Inspection down to the smallest detail: Pöppelmann FAMAC® guarantees the highest purity.

When it comes to functional parts and packaging for the pharmaceutical industry, this sentence is not a slogan but a crucial difference: manufacturing certain plastic solutions at Pöppelmann FAMAC® requires an environment where the air is extremely clean. A cleanroom meets these conditions.

Since 2004, Pöppelmann FAMAC® has been producing product solutions under cleanroom conditions – with the goal of protecting sensitive processes from the smallest contaminants, whether organic or inorganic particles. In practice, this requires a comprehensive range of technological and organizational measures, as a pure environment is affected by many sources and influences. Humans also shed incredibly high amounts of hair, skin flakes, and water droplets. These have a fatal impact and make products unusable.

The cleanroom technology at Pöppelmann FAMAC® must solve extremely complex tasks. It involves controlling ventilation, filters, building structure, clothing, machinery, materials, surfaces, electrostatics, airlocks, and logistics. Employees must also be trained beforehand to be allowed to work in cleanrooms. To meet the special requirements of the medical and pharmaceutical industries, as well as biotechnology, the Lohne facility has a Class 7 cleanroom production, GMP standard – C. This means: the particle and germ count is less than 350,000 particles/m³ down to a size of 0.5 μm and fewer than 100 germs/m³.
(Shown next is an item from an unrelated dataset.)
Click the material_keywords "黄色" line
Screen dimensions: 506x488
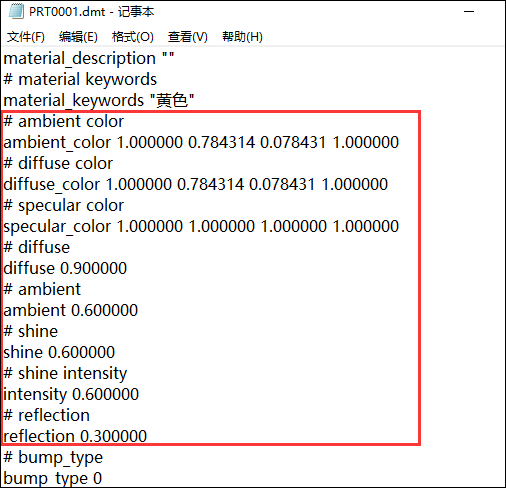tap(99, 100)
Pöppelmann FAMAC® well positioned in cleanroom production

An example of a project that Pöppelmann FAMAC® successfully implemented under cleanroom conditions is the production of a component for an inhaler – a medical product used in the treatment of chronic or acute respiratory diseases. This seemingly small but highly sensitive component is subject to extremely high purity standards. Many plastics solutions for medicine or the international pharmaceutical industry may only be produced in cleanrooms of at least Class 7 to keep contamination from particles or germs as low as possible. The medical industry, in particular, has extremely high requirements and numerous guidelines, especially regarding cleanliness conditions, which must be implemented and adhered to. Ultimately, the customer must be able to rely 100% on everything meeting the specified standards. At Pöppelmann FAMAC®, everything is checked down to the smallest detail to ensure the highest quality in the end.

Companies that recognize the potential and understand the mastery of cleanroom technology as a prerequisite for developing and applying new technological processes will, sooner or later, gain a favorable economic position. According to market research results from Mcilvaine Company, the cleanroom area will continue to grow in the coming years – especially in the plastics processing industry. As one of the market leaders in the production of technical functional parts and packaging for the food, pharmaceutical, and cosmetics industries, Pöppelmann FAMAC® looks positively towards the upcoming challenges.